Closed joachimmetz closed 5 months ago

joachimmetz commented 6 years ago

Incorrect and misleading security advisories

Recently I was made aware of CVE-2018-8754 and DSA-4160.

First of all I was surprised to see these "Security Advisories" (quotation intended) seeing neither Mitre (who are responsible for issuing CVEs) nor Debian Security had reached out me. Seeing I’m the maintainer of libevt.

First some context

Libevt clearly indicates it has alpha status and HEAD, which is work in progress. So it will likely contain bugs.

See Wikipedia for an explanation of alpha: https://en.wikipedia.org/wiki/Software_release_life_cycle#Alpha

You cannot expect normal (open source) development if every pre-release or development version is scrutinized as stable software. It will take time and effort to get to stable and secure.

Lack of due diligence

Neither Mitre nor Debian Security did reach out to me, as the project maintainer, before they made their "advisories" (quotation intended).

Until to date neither Mitre nor Debian Security has not answered me these questions:

Where the answer to the last questions seems no.

Mitre and NVD and their arbitrary CVE process

The status of CVE-2018-8754 initially read:

This vulnerability is currently awaiting analysis.

How can you post an advisory if have not done your analysis?

Now it says:

Additional Information: 
Allows unauthorized disclosure of information
Allows unauthorized modification
Allows disruption of service

Until date I have not seen any proof for the first 2 claims.

For the 3rd one you would have to run libevt as part of a service without having taken additional measures like sand-boxing.

To improve security it is important to get facts straight and not have this arbitrary process.

Per Mitre the vulnerability definition we currently use is:

  a weakness in the computational logic (e.g., code) found in software
  and hardware components that, when exploited, results in a negative
  impact to confidentiality, integrity, OR availability.

  http://cve.mitre.org/cve/cna/rules.html#Appendix_A

The “OR availability” part is important here, for the layman, this translate to any bug
that results in a segfault or an infinite loop.
Our current practice is to interpret "availability" in a certain way
if a software package is a library that can be used within arbitrary
applications. Specifically, any instance of an application crash is
considered an availability impact. The rationale is that somebody
could use libevt as part of a long-running daemon that accepts Event
Log data from throughout an enterprise network, and would crash with
an out-of-bounds read. In other words, one client could cause a denial
of service for all other users of this central log service. We are not
saying that such a log service has been built, only that this is a
realistic use case.

By contrast, if you wrote a command-line program (not in the form of a
library) for Event Log data and it crashed with an out-of-bounds read,
we would NOT assign a CVE ID.

We feel that we are maintaining this distinction consistently across
software packages from different maintainers.

https://cwe.mitre.org/about/faq.html#A.2 (which you mentioned) is the
documentation of the CWE project, not of CVE. We do know the people on
the CWE team, however, and can ask them to adjust that definition.

As you can read from their response Mitre applies arbitrariness within their over complicated definitions (that are also not aligned with the CWE).

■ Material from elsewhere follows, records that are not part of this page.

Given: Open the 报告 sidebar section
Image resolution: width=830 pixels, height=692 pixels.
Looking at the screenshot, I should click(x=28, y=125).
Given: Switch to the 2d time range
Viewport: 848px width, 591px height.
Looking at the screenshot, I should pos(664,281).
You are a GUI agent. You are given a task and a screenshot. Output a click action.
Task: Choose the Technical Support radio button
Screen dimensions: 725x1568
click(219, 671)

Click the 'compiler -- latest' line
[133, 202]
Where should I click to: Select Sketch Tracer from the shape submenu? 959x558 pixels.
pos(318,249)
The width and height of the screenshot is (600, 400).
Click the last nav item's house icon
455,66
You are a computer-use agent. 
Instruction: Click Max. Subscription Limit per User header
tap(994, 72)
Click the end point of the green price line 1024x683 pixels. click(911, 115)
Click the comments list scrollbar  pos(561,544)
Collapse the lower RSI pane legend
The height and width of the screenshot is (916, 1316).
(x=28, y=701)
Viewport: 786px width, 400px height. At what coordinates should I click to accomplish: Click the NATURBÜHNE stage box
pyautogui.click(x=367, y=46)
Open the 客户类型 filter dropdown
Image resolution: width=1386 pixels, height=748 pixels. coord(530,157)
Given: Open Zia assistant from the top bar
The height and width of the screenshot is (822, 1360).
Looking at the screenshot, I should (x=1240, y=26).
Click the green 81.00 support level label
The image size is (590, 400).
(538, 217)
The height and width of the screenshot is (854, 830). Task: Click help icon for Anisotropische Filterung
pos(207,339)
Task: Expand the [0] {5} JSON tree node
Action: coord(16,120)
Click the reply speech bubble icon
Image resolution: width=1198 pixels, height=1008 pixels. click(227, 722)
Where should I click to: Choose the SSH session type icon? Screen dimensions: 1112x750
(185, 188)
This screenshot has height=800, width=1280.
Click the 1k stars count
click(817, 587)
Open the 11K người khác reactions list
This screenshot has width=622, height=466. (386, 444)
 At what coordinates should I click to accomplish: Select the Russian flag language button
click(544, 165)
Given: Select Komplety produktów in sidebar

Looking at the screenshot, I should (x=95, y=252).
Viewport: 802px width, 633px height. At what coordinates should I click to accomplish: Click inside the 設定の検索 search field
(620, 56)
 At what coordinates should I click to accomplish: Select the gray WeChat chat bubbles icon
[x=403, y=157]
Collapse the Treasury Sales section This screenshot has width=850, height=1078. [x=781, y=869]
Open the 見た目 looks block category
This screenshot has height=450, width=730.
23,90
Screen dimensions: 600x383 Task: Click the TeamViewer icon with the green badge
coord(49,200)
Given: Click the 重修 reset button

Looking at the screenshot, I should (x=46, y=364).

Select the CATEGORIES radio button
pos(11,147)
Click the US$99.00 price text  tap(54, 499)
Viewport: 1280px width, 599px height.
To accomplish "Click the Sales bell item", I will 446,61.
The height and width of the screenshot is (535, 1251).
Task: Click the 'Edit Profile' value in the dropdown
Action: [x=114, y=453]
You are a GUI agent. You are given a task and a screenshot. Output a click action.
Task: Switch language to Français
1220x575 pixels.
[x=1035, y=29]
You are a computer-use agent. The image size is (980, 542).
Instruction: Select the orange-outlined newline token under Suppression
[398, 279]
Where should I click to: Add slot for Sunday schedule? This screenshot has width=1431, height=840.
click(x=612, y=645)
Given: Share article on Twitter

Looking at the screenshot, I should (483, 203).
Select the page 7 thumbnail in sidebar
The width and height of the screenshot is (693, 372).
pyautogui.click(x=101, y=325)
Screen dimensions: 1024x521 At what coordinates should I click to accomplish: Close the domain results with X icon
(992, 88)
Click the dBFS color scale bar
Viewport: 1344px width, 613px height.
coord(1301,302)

Also until date Mitre has not provided any evidence of their claims after numerous requests to do so.

Additional information from NVD.

The NVD uses the publicly available information to associate CVSS metric values
to CVE entries. When information is unclear, or there are conflicting points from
sources the NVD takes the position of representing the worst-case scenario until
further details can be provided to justify a modification to the score. Currently, the
information presented to the analyst does not provide enough detail to ensure that
the impacts are explicitly limited.

NVD basically says we have no information so we assume the worst based on no facts without any transparency.

The NVD does not participate in the vulnerability disclosure or the CVE publication
process. The CVSS metrics offered by the NVD represent the severity of a given
CVE based on the information that is publicly available.

Let's review https://cve.mitre.org/cgi-bin/cvename.cgi?name=CVE-2018-8754 and https://nvd.nist.gov/vuln/detail/CVE-2018-8754. There are details in the NVD that are not in the CVE such as "Allows unauthorized disclosure of information", "Allows unauthorized modification", "Attack Vector (AV): Network",

Also the NVD references https://www.debian.org/security/2018/dsa-4160, which only mentions "denial of service".

Where does the NVD get this information? After having repeatedly asked for the proof NVD has not provided me with any.

The information provided by the NVD has always represented the stance of what
the highest severity score would be when there is no information available to clarify
limitations to exploitability or impact as represented by CVSS metrics or when
information conflicts.

I read this as instead of providing an accurate and transparent advisory the NVD will knowingly make false claims (make up stuff) when there is no information. This sounds a lot like slander ("to make false and damaging statements") or defamation to me.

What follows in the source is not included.